> [About this task]: Take the lines below beginning at the line that has "Task: Open the Options dialog" and stopping after the line that has "This screenshot has height=181, width=272.", and print them exactly as they are, with no other lines.

(Material shown Opens)

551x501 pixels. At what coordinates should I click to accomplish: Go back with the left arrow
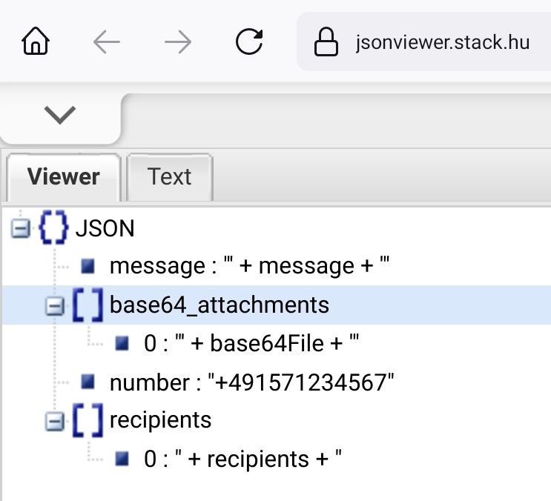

(Material shown Closes)
(Material shown Opens)

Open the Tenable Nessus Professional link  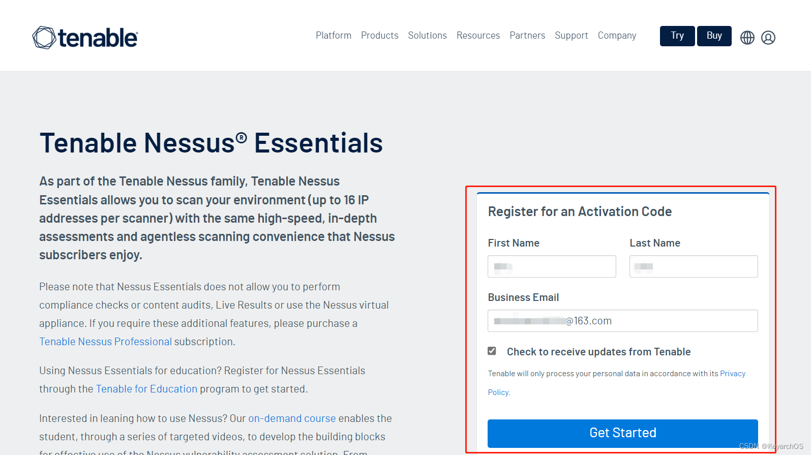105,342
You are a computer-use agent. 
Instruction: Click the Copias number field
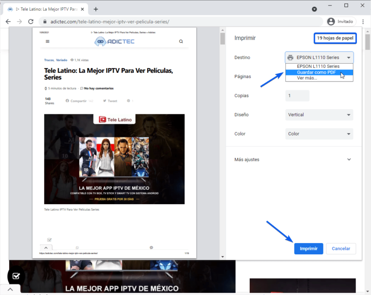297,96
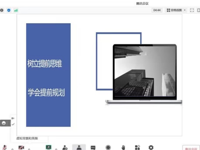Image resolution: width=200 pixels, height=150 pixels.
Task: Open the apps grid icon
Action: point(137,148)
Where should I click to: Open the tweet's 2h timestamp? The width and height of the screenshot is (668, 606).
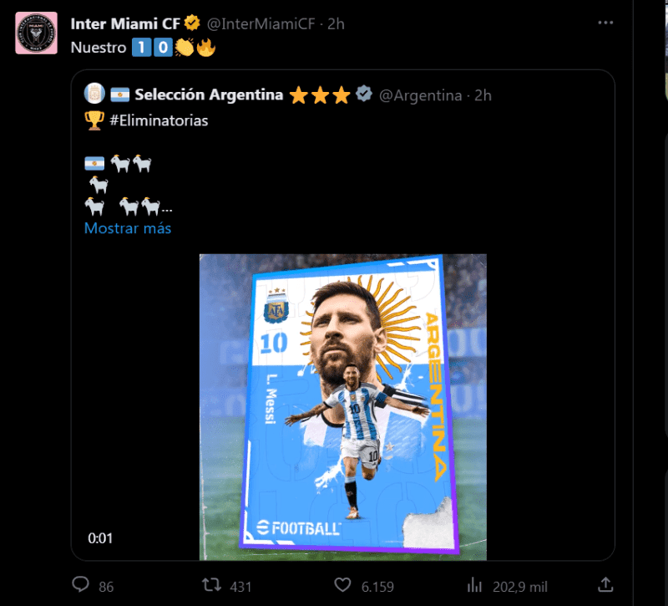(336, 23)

(Material shown Closes)
(Material shown Opens)

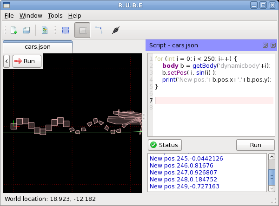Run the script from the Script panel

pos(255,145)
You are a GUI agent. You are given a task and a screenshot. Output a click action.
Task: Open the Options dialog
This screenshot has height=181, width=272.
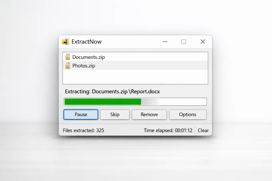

(Material shown Closes)

> [Solution]:
Task: Open the Options dialog
This screenshot has height=181, width=272.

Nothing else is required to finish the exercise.